Short-Term vs. Long-Term Solutions. In the discussion above, the discussion focuses on the use of tools like POET, C-SLANT and PicTel or Netmeeting to make better use of the existing capacity. It should be noted, however, that an equally important consideration for the long-term is to use such tools to identify and quantify the costs associated with existing constraints, and to then find ways to increase capacity so that these constraints are removed.

Case Studies 1 and 2 emphasize the importance of ensuring that the person who must make a decision has access to the relevant data and knowledge, either directly or through interactions with other people. They also highlight concerns about cognitive complexity: If the knowledge, data or information processing requirements for a task are too great for one person to handle alone, some strategy must be applied to distribute the work. Finally, they caution us about the need to be realistic about human performance: People make slips and mistakes. Hence, it is important to design a system architecture with sufficient redundancies, providing safety nets to protect against human error.

Case Studies 1 and 2 thus emphasize cooperative aspects of the aviation system: FAA controllers and traffic managers working together with airline staff to improve efficiency and safety. In contrast, Case Study 3, which is discussed below, emphasizes the fact that this is also a competitive environment. For when decisions involve economics rather than safety, the airlines compete with one another.

A simple illustration of the issues associated with this competition is provided by surface movement at major airports during winter weather (Obradovich, Smith, et al., 1998). Without some sort of coordination or refereeing of the airlines, significant inefficiencies can result. Consider the case where, due to heavy snow, an airport is down to one runway during a departure push. If departures are handled on a first come, first serve basis, then each airline tends to feel compelled to deice its aircraft and get them into the queue for takeoff as quickly as possible. When all of the airlines do this, however, the net result can be long lines, which in turn may result in delaying some aircraft sufficiently long so that they need to be deiced a second time. The cost of deicing a second time is sizeable ($1200-$1500 per plane). Equally important, if it is a priority flight for the airline that needs a second deicing, that flight now may be delayed much longer than desired.

An even more striking example of this type of situation arises when NRP flights are filed across the traffic flows for arrivals and departures into an airport.
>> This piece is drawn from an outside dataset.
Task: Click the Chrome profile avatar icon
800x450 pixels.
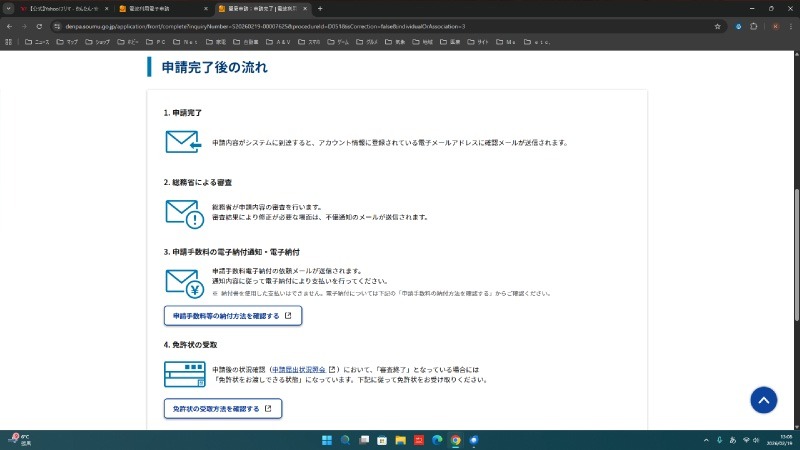Action: tap(774, 26)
An illustration is provided by crossing traffic in ZNY airspace from HNK flying westbound across J-95/36/223 (departure routes) and J-584/146 (arrival routes). The traffic on these routes is either climbing or descending, and the additional crossing traffic introduced into these sectors adds an increased level of complexity. One such aircraft with a crossing route introduced at an inappropriate time can cause several controllers to make numerous decisions, and take a number of control actions that limit the ability to work the normal volume for this high altitude sector. When such a flight is filed during a departure push at a major airport, that single flight can delay departures by 10-15%. Thus, although the route for that one flight may be more fuel efficient, departure rates for other aircraft may be significantly reduced.
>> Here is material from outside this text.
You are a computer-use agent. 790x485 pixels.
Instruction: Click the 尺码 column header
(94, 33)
In the case of runway restrictions due to winter storms, the solution that is currently being explored is to use a neutral "referee" to allocate the limiting resource (departure "slots") to the airlines involved, thus providing greater predictability and allowing each airline to plan better, reducing inefficiencies. At Boston, for instance, this allocation of departure slots during winter weather is done by a "referee" that is a computer system.
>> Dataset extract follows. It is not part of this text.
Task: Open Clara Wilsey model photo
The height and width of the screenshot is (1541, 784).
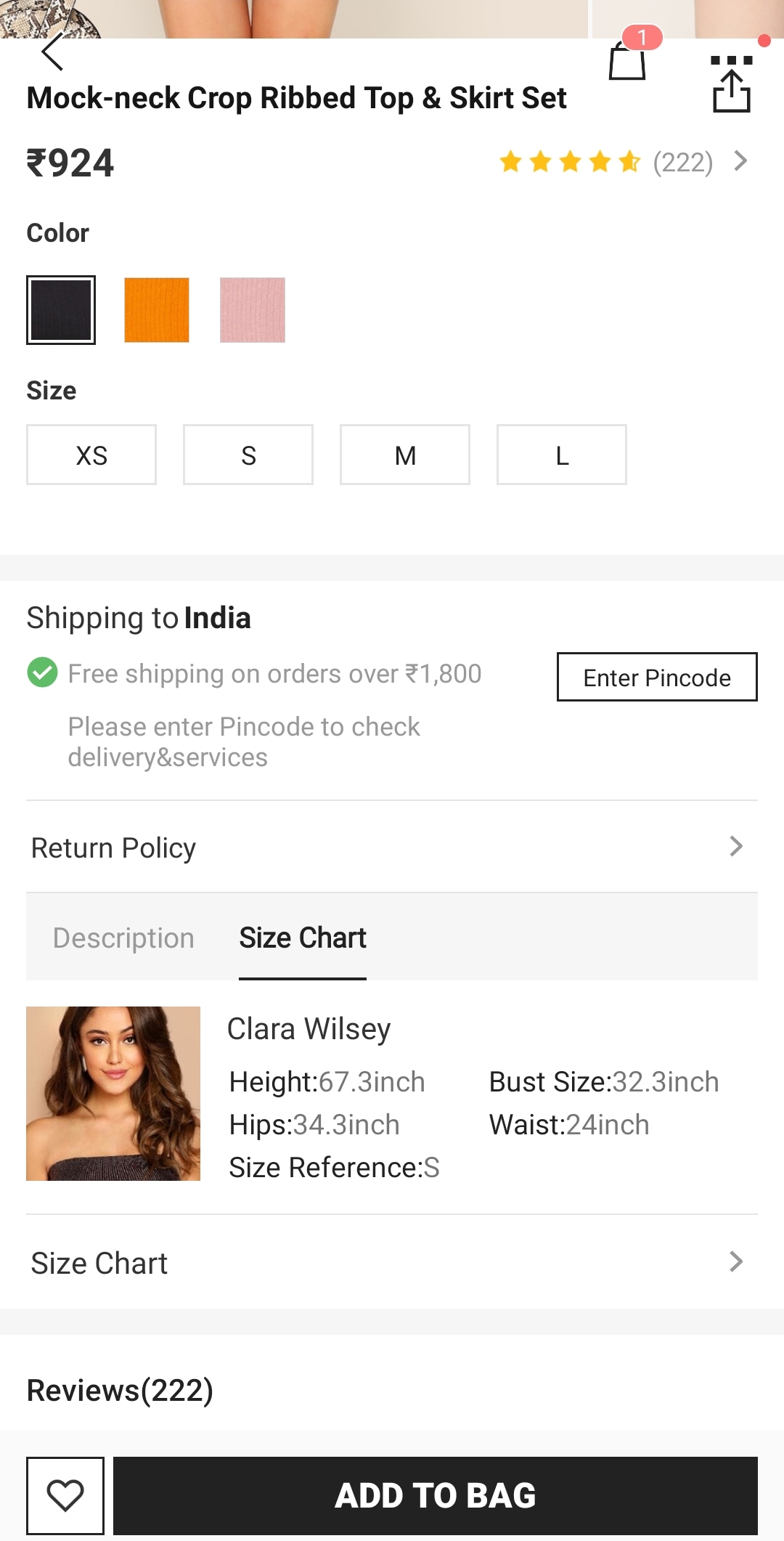Action: [x=113, y=1094]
In the case of the NRP flights discussed above, alternative solutions are now being considered. One is similar to that discussed in Scenario 2, providing AOCs with more knowledge about air traffic bottlenecks and allowing them to use this knowledge to resolve the problems themselves as much as possible. For those cases where the situation is competitive (such as where one airline is filing the crossing traffic while others are experiencing the departure delays), however, some sort of refereeing may be necessary. In this case, it appears that the first step is to decide which should take priority. (For the example of crossing traffic through departure sectors, this means looking at the tradeoff between saving fuel for the NRP flight or increasing departures from the airport). At any one airport, this may be a difficult decision. However, given that it happens at many airports, it may be that at one airport one particular airline is benefiting from the NRP flights that are crossing arrival and departure flows, while at another its departures are being delayed by another airline’s NRP flights. If this is the case, it might be possible to establish an equitable solution if it is applied uniformly across many airports.

When considering solutions, however, it is important not to fixate on one solution. To deal with departure delays due to the crossing traffic from NRP flights, for instance, it might be possible to at least partially solve the problem through the use of lower altitude departures (as discussed later in Case Study 5). Furthermore, in the long run it might be possible to increase capacity by changes in sectorization procedures or some other modification of the way the airspace is used.

It should also be noted that refereeing can be imposed either statically (restricting the airlines from filing NRP flights through departure flows at busy times of day) or dynamically (allowing the airlines to file the NRP flights, but giving FAA traffic managers the authority to reroute NRP flights in those cases where it is clear they will actually interfere significantly with departures). This latter solution is discussed further in Case Study 5 in the discussion of low altitude departures, where control is shifted from an AOC to a traffic manager in order to allow decisions to be made in a more timely, context-sensitive fashion. Along with that shift in control, however, is the communication to the traffic manager of the airline’s constraints and priorities for the traffic manager’s consideration in making the decision.

It should be noted that another important decision in terms of how to implement some type of refereeing is selection of the parameter of control (Wambsganss, 1997). For example, historically the FAA handled arrival restrictions at an airport with Ground Delay Programs that held specific flights on the ground before they departed for that airport, thus limiting the arrival rate. Under that procedure, the parameter of control was at the level of specific flights. Since the goal, however, is to limit the arrival rate rather than to hold specific flights on the ground, the procedure has evolved so that, in essence, when there is a need to limit arrivals due to weather, runway closures, etc., FAA traffic managers now limit the number of arrival slots allocated to each airline in a specific time period and each airline is then allowed to fill its slots with whatever flights it prefers. Thus, the parameter of control becomes the allocation of slots, giving the airlines more flexibility to meet their business objectives.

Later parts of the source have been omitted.